Hey, this shows what my tompot blenny babies look like when they have left home, having hatched from those eggs that I’ve been guarding. Swimming among the plankton in the open sea, they are very sleek with gorgeous big eyes and are between 4 and 20 mm long.
When they first hatch they eat very small plant (phyto-) plankton and animal (zoo-) plankton, the youngsters grow quickly and are then able to eat larger plankton. Bigger fish larvae and jellyfish in the plankton are a real danger and my babies have to make smart evasive moves if they see they are about to be grabbed!
If you would like to find out more about plankton visit:
This photo was made possible by the National Marine Aquarium in Plymouth so many thanks to them.
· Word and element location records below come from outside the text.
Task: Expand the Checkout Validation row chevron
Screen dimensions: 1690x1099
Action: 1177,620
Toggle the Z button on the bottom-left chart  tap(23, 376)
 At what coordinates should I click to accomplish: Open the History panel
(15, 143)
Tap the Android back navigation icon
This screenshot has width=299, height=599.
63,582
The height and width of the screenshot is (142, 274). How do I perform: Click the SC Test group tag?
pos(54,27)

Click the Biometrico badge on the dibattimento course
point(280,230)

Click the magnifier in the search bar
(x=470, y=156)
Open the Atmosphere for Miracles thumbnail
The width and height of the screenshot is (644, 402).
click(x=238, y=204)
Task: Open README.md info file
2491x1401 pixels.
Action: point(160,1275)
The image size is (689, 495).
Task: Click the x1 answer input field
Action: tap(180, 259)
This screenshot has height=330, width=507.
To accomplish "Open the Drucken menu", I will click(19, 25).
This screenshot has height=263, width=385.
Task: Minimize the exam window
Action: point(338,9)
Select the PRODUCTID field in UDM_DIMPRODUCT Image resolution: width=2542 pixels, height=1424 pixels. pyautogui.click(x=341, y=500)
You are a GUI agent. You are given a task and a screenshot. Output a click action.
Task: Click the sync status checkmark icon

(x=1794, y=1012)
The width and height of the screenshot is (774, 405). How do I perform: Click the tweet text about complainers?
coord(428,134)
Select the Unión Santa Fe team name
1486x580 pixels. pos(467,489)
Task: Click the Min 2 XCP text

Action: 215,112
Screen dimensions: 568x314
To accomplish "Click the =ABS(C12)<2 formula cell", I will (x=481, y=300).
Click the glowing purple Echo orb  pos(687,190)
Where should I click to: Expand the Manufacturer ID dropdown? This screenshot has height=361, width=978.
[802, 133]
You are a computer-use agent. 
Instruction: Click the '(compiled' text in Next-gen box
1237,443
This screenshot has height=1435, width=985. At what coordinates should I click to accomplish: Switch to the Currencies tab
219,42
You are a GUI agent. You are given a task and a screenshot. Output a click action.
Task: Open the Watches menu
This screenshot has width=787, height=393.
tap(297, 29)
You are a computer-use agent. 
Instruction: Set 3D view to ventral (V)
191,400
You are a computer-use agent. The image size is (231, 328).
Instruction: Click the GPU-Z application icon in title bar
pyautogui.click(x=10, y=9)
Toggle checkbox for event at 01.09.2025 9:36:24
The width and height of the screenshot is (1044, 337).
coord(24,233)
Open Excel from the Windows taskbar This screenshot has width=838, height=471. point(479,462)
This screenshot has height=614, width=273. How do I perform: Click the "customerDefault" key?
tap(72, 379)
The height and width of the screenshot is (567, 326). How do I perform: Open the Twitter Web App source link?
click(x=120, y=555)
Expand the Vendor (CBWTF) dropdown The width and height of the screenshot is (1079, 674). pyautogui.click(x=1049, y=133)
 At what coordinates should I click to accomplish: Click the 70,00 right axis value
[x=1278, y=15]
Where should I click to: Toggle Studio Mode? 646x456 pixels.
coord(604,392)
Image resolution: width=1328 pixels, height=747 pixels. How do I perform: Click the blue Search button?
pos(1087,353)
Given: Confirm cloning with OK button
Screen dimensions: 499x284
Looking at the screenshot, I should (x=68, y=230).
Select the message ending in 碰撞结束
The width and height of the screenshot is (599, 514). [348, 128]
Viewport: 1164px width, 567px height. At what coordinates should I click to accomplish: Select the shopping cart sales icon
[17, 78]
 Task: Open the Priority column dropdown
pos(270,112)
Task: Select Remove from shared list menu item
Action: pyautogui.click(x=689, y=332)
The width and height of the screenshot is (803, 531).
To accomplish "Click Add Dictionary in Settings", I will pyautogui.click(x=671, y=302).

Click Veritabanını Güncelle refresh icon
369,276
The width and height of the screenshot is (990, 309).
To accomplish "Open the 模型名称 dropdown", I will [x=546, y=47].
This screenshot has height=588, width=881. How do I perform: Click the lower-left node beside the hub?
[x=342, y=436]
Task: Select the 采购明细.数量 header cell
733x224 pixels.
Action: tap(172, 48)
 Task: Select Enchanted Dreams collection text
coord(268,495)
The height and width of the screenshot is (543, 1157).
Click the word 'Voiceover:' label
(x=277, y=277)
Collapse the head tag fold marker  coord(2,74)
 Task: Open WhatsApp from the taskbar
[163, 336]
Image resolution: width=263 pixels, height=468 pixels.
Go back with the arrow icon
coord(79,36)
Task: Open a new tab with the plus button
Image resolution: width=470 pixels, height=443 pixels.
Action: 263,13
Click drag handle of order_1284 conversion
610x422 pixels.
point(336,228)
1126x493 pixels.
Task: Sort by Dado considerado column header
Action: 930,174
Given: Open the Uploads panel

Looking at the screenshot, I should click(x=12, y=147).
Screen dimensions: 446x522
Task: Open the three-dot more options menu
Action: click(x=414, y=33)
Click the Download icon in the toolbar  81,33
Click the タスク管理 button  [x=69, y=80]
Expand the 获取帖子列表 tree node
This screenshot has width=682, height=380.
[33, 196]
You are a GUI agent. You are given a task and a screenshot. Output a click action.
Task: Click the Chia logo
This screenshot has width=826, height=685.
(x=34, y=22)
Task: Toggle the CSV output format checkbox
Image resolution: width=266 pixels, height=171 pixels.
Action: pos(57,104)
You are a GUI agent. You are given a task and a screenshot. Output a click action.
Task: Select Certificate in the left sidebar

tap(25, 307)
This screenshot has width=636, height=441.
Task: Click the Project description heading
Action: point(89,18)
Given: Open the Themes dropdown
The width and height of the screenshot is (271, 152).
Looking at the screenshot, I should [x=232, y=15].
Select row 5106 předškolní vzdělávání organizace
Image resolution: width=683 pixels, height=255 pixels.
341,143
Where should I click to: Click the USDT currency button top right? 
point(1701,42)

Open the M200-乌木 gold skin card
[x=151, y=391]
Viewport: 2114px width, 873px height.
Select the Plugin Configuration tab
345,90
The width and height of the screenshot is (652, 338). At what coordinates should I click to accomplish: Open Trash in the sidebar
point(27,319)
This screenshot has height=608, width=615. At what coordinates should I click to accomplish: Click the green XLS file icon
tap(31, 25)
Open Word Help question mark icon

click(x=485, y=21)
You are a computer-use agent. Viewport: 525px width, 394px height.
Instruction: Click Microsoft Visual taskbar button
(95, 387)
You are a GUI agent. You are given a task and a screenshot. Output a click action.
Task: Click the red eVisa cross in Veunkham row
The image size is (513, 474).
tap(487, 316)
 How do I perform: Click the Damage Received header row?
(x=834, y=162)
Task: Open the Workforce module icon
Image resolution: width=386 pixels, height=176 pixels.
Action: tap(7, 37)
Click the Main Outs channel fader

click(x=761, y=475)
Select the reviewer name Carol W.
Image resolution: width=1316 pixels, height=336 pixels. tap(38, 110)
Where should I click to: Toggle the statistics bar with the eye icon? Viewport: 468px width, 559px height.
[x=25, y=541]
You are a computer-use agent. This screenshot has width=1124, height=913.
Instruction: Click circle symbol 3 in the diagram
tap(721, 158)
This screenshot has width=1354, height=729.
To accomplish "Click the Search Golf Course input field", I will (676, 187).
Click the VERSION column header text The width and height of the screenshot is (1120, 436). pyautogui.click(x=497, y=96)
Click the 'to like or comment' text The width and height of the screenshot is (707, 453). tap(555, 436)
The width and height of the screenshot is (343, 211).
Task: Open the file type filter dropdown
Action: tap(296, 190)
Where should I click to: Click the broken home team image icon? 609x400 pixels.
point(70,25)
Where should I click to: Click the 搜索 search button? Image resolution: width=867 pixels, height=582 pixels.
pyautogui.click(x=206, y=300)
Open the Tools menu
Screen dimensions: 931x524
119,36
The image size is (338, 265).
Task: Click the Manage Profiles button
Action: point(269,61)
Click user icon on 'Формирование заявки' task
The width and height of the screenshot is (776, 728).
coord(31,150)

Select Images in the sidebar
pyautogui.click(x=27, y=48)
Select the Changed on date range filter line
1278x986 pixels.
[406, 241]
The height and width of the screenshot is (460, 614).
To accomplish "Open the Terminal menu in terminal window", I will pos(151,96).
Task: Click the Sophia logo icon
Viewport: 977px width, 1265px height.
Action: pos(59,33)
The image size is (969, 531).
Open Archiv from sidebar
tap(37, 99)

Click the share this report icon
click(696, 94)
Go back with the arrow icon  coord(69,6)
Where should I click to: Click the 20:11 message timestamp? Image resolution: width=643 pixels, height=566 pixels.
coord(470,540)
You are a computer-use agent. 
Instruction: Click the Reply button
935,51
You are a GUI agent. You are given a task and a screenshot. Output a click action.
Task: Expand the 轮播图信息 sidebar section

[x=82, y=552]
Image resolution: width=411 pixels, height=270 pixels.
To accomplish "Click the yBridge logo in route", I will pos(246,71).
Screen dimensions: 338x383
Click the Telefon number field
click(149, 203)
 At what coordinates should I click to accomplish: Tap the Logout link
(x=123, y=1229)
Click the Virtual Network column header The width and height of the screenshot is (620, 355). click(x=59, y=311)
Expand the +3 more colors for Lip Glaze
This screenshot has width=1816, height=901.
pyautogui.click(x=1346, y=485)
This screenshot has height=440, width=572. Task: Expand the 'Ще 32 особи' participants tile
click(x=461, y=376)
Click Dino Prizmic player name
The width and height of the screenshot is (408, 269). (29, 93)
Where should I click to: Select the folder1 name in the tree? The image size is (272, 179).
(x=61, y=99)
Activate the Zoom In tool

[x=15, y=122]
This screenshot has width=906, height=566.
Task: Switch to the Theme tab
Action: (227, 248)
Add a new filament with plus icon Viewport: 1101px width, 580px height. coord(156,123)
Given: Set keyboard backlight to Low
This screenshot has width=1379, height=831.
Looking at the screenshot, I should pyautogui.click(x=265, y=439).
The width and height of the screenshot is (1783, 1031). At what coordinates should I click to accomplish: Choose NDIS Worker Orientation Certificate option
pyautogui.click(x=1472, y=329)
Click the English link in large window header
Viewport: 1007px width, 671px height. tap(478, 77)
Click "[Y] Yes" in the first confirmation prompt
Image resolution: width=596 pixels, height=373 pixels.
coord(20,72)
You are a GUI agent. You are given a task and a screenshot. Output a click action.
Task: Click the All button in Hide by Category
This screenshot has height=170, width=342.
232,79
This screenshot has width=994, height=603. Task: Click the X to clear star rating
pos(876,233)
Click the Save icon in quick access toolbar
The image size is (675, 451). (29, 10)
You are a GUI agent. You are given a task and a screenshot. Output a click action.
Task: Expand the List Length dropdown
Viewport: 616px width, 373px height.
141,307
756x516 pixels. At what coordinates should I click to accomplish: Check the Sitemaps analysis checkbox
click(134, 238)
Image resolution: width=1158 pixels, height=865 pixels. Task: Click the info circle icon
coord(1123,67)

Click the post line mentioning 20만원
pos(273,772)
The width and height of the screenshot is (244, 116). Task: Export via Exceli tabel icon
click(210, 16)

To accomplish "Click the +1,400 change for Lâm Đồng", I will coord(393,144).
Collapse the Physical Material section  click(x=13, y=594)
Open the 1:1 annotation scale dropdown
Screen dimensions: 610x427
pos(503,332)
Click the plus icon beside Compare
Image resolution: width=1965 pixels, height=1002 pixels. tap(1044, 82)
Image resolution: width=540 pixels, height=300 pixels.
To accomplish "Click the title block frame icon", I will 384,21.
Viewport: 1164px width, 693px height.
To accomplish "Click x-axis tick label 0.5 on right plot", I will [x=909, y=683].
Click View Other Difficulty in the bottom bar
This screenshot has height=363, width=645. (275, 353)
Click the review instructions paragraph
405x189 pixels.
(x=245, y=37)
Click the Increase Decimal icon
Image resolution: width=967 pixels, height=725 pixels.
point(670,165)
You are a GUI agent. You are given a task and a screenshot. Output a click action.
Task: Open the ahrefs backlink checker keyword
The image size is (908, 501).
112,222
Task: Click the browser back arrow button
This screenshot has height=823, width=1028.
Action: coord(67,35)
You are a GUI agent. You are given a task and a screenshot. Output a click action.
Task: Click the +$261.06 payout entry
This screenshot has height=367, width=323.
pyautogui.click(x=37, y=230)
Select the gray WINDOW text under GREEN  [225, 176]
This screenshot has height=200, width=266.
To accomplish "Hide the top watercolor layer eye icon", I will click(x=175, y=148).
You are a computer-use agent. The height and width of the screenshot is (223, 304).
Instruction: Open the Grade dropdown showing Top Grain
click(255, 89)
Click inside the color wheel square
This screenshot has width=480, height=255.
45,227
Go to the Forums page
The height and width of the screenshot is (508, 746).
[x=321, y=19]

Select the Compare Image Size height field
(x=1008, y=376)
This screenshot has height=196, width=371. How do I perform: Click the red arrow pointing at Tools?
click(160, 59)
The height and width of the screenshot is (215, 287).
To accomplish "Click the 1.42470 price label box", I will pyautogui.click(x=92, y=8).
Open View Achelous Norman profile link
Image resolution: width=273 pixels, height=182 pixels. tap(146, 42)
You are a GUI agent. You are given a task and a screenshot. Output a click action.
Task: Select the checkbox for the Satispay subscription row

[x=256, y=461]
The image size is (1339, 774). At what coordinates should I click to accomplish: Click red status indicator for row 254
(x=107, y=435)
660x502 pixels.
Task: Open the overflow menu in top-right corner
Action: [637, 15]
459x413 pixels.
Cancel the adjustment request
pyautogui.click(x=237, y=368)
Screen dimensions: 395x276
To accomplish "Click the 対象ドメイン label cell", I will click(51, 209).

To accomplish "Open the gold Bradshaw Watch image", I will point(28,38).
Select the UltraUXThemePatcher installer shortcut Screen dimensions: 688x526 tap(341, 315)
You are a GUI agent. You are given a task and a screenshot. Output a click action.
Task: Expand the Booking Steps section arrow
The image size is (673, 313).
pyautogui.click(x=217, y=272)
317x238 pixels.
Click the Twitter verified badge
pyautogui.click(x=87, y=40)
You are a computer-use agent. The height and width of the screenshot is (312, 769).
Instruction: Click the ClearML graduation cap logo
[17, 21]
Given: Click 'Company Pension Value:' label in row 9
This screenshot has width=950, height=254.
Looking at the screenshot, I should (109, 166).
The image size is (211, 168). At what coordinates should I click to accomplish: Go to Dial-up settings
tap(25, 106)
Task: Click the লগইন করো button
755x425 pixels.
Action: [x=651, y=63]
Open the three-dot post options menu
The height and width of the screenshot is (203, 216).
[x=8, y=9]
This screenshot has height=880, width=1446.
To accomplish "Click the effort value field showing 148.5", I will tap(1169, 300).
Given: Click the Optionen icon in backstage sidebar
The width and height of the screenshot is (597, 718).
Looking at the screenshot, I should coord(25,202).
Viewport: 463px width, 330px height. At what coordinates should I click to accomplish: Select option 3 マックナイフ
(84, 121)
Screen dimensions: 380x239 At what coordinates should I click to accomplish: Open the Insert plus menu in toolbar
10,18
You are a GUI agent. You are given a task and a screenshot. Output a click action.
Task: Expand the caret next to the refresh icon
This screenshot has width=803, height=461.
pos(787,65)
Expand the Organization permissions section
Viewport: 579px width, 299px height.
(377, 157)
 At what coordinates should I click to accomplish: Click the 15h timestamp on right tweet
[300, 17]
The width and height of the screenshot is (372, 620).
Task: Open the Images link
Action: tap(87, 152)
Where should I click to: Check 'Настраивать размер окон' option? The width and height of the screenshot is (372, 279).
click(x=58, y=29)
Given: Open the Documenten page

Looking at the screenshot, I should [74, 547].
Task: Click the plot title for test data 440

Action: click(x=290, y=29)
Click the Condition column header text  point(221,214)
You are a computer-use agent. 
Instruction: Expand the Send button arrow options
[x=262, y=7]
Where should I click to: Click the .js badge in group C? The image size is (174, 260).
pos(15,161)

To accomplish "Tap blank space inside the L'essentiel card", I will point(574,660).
Paul, my underwater photographer, would never be able to spot and photograph one of my babies in the wild!
When I’m guarding all the eggs in my crevice, I have plenty of time to watch them develop. Something I notice is how they change colour. You can see in blog 21/4 that when Brenda laid her eggs they were like perfect amethyst jewels, a lovely deep purple, stuck in a very neat honeycomb pattern on the floor of my crevice. As I cared for them, the viable eggs i.e. the ones that were healthy and that I’d successfully fertilised, developed from purple into beautiful golden globes.
Over the few weeks after that, they progressed so the baby fishes’ eyes could be seen shining silver. The eyes are large relative to the eggs, so part of the whole layer looks sparkly silver and it feels as though all the eyes are on me!! Because several different females have laid the eggs at different times (this is called partition laying), I am often looking after the three stages of eggs at the same time. Not at the moment though, it’s now the end of the season and I’m just waiting patiently for the last few sparkling silver-eyed eggs to hatch. Phew, I can then build up my strength again because being a ‘stay at home dad’ is very exhausting!!
This photo shows my friend Maisie being a Tompot girl. Thank you Maisie, I’m very proud to be starring in the July 2016 BBC Wildlife magazine. My underwater photographer Paul Naylor has written a fascinating article about me, my tompot blenny neighbours and the other colourful fish that live on my reef. The magazine’s the copy with the mugshot of the whiskery hippo on the front cover.